▶ _Work to complete_
An exact copy of every record is needed, with all pictures omitted.

START Records for processing

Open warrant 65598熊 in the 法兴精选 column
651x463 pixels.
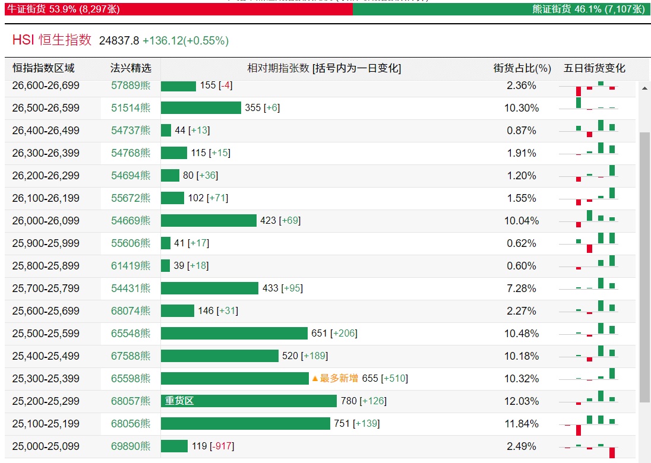pos(131,379)
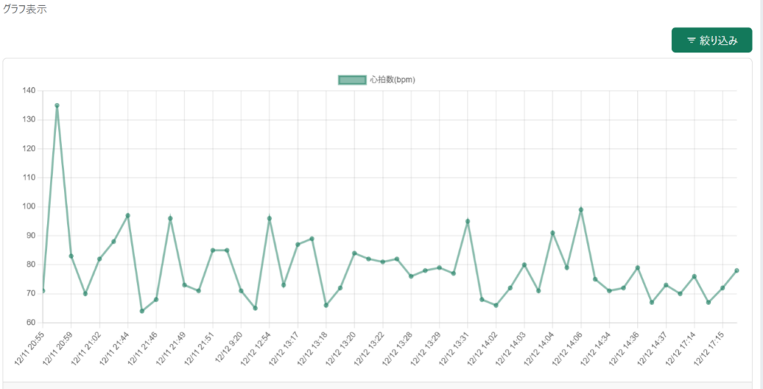Select the 95 bpm peak at 12/12 13:31
763x389 pixels.
467,221
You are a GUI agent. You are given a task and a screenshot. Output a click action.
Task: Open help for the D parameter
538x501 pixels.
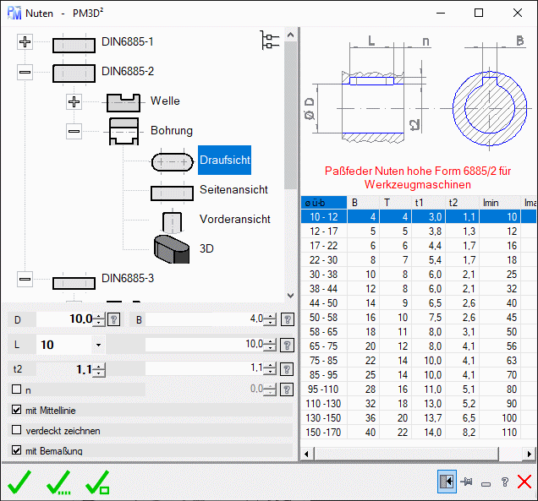pos(114,319)
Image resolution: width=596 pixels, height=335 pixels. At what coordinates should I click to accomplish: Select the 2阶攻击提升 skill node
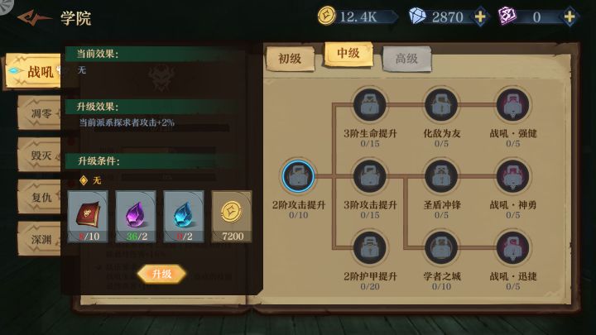[x=298, y=176]
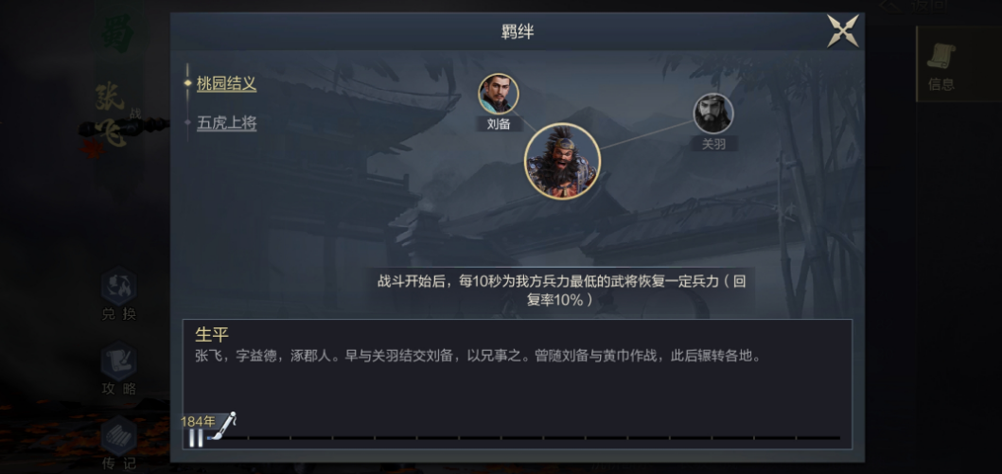Open the 攻略 strategy scroll icon

119,369
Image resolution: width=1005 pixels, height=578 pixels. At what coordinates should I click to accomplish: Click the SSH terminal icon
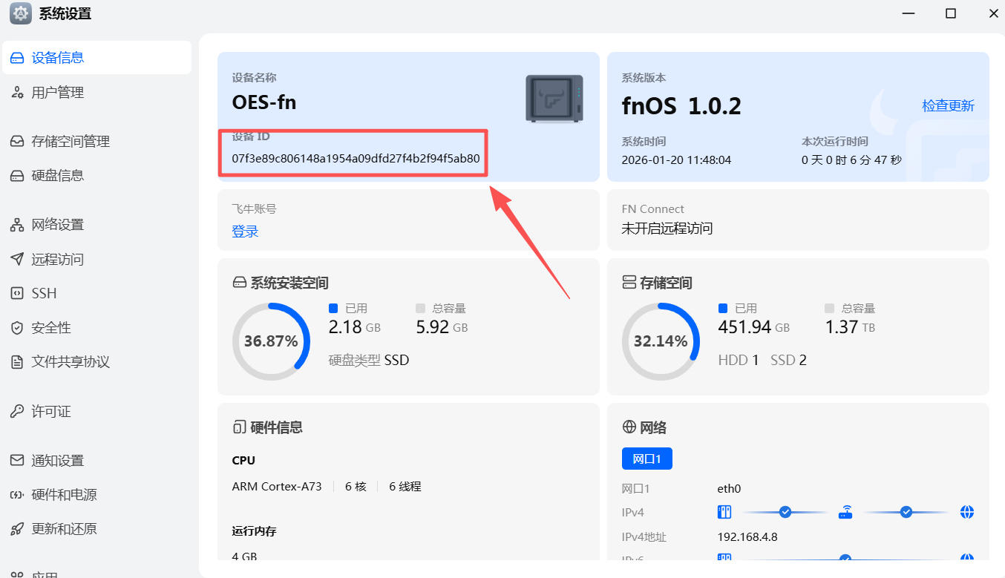click(x=17, y=293)
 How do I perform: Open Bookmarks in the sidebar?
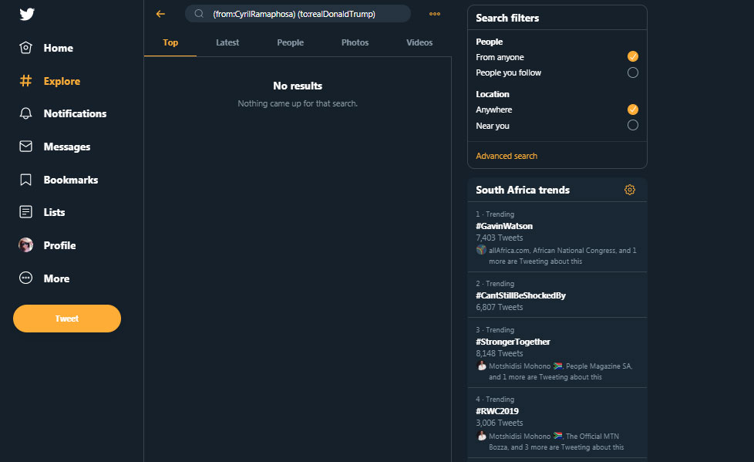click(x=59, y=180)
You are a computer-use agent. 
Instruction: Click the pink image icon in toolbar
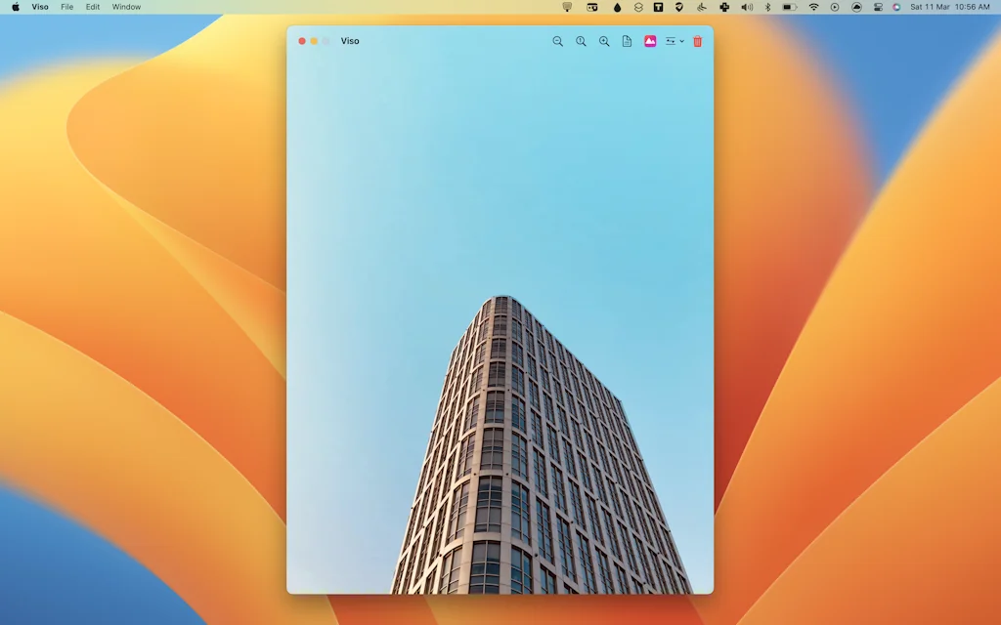point(650,41)
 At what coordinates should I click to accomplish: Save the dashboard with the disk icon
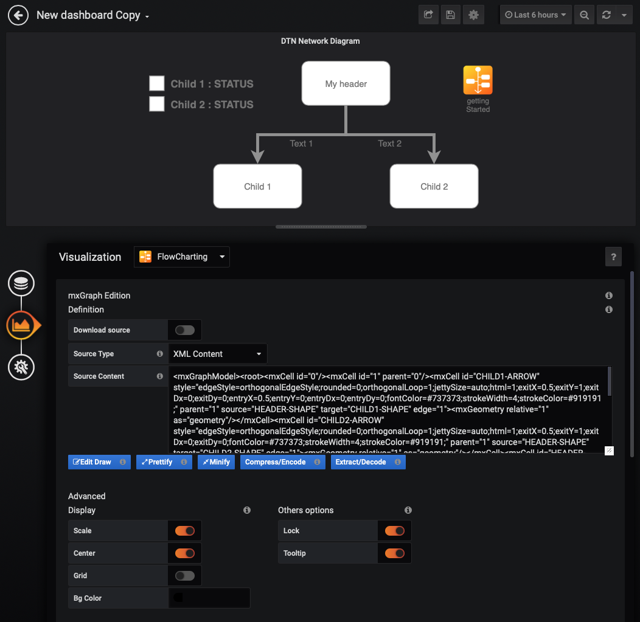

END Records for processing

▶ _Response for this exercise_
Open warrant 65598熊 in the 法兴精选 column
651x463 pixels.
pos(131,379)
Select the 95 bpm peak at 12/12 13:31
763x389 pixels.
467,221
You are a GUI agent. You are given a task and a screenshot. Output a click action.
Task: Open help for the D parameter
538x501 pixels.
pos(114,319)
Image resolution: width=596 pixels, height=335 pixels. At what coordinates should I click to accomplish: Select the 2阶攻击提升 skill node
[x=298, y=176]
Open the 攻略 strategy scroll icon

119,369
Image resolution: width=1005 pixels, height=578 pixels. At what coordinates should I click to accomplish: Click the SSH terminal icon
click(x=17, y=293)
 How do I perform: Open Bookmarks in the sidebar?
click(x=59, y=180)
You are a computer-use agent. 
Instruction: Click the pink image icon in toolbar
point(650,41)
 At what coordinates should I click to accomplish: Save the dashboard with the disk icon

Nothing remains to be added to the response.